Un leggiero velo di vapori si estendeva già in cielo, attenuando la luce degli astri e laggiù, verso l’orizzonte meridionale, si vedevano alzarsi delle grandi macchie nere, tinte all’estremità d’un colore ramigno; l’atmosfera si saturava rapidamente di elettricità e sulla punta dell’albero era già comparsa una fiammella azzurra, il fuoco di Sant’Elmo, come lo chiamano i marinai.
Anche l’Oceano pareva che si preparasse a destarsi dal lungo sonno ed a rompere quella liscia superficie.
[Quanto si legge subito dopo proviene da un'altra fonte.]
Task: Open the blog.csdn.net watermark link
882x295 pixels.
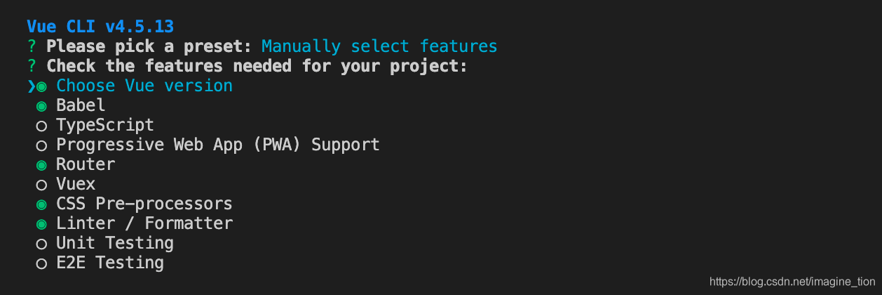Action: 792,282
Un fremito strano agitava le acque che diventavano più plumbee del solito ed ai confini dell’orizzonte le si udivano a brontolare sordamente, come se laggiù la tempesta avesse cominciato a imperversare.
La zattera, spinta da quella brezza che aumentava, trasformandosi in un vero vento, frangeva rumorosamente quei flutti neri come l’inchiostro, ma che di quando in quando avevano strani bagliori, come se sotto di essi scorressero dei getti di bronzo fuso.
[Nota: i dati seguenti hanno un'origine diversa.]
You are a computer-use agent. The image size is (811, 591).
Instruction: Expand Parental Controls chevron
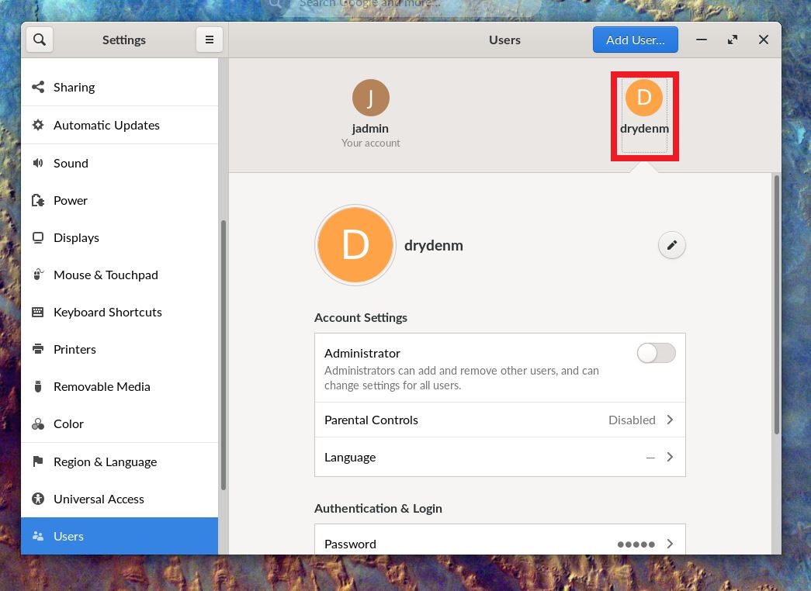(x=670, y=420)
I marinai, il dottore, Seghira, Niombo, avevano tutti abbandonato le tende ed aspiravano avidamente quell’aria fresca, vivificante, già satura d’umidità. Tutti invocavano la procella, che rumoreggiava sull’orizzonte.
Verso le ventidue, quando l’oscurità era più profonda, un gran lampo fendette le nubi che si erano ammonticchiate nelle profondità del cielo coprendo gli astri, ed il tuono si fece udire.
– La tempesta!... – gridò Kardec. – Sia la benvenuta!... Su, marinai, rinforzate l’albero, assicurate le casse e le botti e tendete delle funi se non volete esser portati via dalle onde. Giù le tende e preparate le tele incatramate per raccogliere la pioggia: fra poco faremo un’orgia d’acqua!...
Era tempo!... La procella si avanzava con quella rapidità incredibile che è speciale in quelle regioni equatoriali, dove i perturbamenti atmosferici si scatenano da un istante all’altro.
Bastano pochi minuti perchè la calma si spezzi, il cielo, poco prima d’una purezza superba, si copra bruscamente di nuvoloni neri come la pece ed il vento acquisti una foga terribile. Durano ordinariamente poco, ma quale violenza acquistano in quel breve tempo!...
L'equipaggio aveva appena terminato di tendere le funi e di assicurare le casse e le botti delle provviste, che l'Oceano si sollevò come se il fondo dell'Atlantico fosse stato scosso da un formidabile terremoto, mentre la brezza si mutava in ventaccio impetuoso, che strideva ed urlava fra il sartiame dell'albero. Lividi lampi illuminavano la notte e tuoni interminabili scuotevano e laceravano le masse vaporose, volteggianti sulle ali del turbine.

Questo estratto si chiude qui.